What is needed
Give back only one number: how many lines in the data below contain the word "radio".

(Stored items)
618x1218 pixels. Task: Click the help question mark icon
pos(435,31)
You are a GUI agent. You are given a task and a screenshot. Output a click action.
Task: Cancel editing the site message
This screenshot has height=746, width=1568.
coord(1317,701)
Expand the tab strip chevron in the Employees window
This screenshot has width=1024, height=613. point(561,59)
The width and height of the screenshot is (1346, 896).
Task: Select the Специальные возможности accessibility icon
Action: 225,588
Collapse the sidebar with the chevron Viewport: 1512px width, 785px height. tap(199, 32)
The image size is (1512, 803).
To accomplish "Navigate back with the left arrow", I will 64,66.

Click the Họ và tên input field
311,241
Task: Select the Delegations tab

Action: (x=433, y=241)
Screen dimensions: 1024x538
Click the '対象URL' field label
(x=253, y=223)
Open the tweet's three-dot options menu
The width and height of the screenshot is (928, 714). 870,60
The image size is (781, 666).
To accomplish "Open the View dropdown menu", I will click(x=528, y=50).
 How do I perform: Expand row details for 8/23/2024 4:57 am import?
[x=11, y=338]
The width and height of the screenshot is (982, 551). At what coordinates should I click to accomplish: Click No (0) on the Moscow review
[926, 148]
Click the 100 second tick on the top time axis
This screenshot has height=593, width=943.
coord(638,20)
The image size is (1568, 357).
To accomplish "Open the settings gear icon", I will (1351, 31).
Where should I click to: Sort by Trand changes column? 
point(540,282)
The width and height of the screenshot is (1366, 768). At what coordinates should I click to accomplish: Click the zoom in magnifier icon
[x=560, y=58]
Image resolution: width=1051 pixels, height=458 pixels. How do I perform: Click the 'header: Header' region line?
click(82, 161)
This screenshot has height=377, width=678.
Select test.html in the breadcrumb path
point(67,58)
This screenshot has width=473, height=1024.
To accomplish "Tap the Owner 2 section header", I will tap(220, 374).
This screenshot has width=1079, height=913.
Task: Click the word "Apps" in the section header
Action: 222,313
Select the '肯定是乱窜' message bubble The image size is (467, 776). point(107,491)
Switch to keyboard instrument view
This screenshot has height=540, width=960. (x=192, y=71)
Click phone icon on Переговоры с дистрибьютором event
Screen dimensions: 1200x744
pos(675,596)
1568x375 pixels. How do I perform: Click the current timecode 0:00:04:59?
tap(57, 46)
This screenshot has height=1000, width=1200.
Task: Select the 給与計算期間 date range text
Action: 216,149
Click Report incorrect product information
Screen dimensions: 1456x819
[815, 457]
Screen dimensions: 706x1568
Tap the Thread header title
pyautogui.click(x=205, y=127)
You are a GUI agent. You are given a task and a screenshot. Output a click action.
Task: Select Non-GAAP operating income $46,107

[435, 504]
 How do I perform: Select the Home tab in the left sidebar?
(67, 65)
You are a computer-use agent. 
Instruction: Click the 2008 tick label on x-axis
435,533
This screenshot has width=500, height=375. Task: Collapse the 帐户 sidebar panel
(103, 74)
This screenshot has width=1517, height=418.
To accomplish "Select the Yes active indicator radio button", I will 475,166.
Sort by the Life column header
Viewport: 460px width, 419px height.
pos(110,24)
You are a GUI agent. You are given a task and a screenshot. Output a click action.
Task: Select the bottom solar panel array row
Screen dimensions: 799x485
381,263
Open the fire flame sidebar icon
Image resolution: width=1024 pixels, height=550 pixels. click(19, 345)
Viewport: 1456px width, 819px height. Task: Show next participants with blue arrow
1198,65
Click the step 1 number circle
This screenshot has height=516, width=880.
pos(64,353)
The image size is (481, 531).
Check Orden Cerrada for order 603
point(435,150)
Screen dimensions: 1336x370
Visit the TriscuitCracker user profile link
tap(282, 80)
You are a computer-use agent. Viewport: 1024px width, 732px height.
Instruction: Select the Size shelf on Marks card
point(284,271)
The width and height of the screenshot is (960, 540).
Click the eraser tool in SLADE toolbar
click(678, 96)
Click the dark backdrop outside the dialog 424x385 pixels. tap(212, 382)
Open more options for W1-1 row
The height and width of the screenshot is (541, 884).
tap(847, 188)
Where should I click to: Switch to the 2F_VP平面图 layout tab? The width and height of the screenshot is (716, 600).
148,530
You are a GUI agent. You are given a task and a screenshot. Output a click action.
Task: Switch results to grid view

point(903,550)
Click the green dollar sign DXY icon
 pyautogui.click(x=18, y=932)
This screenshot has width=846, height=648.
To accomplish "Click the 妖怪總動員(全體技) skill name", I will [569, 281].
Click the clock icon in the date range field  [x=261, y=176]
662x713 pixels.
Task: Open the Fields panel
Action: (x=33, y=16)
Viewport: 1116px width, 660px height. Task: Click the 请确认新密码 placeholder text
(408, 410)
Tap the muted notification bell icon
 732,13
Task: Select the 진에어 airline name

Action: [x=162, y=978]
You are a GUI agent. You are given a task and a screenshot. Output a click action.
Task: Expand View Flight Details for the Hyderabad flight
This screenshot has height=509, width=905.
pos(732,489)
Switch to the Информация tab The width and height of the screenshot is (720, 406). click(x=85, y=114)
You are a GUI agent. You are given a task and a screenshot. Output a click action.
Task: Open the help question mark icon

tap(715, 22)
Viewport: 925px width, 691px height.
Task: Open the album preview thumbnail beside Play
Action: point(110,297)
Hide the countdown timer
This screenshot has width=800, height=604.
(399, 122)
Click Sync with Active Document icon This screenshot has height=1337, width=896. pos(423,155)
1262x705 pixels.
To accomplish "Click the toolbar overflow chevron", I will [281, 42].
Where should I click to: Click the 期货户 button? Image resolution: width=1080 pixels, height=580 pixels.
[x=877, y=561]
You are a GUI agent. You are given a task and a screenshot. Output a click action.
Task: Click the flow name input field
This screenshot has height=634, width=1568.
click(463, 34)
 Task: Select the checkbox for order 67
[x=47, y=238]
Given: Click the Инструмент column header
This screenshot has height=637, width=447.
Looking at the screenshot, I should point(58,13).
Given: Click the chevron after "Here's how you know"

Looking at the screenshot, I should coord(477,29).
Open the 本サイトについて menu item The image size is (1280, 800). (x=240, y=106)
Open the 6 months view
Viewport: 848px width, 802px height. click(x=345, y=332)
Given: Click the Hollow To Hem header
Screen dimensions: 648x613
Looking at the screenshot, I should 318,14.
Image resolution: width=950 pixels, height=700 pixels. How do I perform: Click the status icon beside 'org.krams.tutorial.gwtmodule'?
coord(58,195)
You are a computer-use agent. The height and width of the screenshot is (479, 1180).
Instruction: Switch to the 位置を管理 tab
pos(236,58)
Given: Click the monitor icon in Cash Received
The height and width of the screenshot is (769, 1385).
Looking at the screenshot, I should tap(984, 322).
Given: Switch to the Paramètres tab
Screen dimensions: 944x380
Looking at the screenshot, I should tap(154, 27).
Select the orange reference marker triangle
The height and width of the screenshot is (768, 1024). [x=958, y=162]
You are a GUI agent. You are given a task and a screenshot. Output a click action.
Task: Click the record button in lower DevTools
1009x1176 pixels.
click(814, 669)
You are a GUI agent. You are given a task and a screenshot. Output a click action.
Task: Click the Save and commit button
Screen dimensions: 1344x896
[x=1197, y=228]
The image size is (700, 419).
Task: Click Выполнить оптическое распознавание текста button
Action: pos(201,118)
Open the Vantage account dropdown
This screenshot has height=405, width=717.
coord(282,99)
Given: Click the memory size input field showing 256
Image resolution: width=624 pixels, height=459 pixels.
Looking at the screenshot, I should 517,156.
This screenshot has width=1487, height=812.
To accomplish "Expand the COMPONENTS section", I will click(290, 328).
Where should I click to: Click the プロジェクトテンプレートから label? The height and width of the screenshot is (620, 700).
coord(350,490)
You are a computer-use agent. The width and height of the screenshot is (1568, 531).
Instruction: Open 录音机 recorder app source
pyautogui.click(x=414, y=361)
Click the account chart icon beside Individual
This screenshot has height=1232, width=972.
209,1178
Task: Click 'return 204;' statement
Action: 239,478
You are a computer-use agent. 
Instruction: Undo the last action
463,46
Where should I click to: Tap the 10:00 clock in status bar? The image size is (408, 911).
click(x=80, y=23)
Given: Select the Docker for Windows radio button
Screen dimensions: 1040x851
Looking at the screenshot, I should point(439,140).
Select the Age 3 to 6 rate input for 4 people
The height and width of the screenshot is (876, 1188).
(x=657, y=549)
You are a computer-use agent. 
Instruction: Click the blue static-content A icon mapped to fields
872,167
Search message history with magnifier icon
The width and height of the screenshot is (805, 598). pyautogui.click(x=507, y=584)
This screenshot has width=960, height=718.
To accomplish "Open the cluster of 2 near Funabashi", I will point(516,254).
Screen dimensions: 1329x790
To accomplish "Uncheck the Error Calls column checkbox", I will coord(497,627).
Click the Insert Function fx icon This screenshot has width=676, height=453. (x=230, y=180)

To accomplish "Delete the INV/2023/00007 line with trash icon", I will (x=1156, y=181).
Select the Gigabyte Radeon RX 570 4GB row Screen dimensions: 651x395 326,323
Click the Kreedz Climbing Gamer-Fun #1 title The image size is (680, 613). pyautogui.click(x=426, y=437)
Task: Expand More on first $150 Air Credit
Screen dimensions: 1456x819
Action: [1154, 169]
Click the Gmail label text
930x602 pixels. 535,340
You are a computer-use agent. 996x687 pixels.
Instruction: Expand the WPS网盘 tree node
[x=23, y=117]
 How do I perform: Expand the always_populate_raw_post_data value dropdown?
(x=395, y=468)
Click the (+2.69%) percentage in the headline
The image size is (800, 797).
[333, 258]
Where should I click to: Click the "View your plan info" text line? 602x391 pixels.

Expected answer
2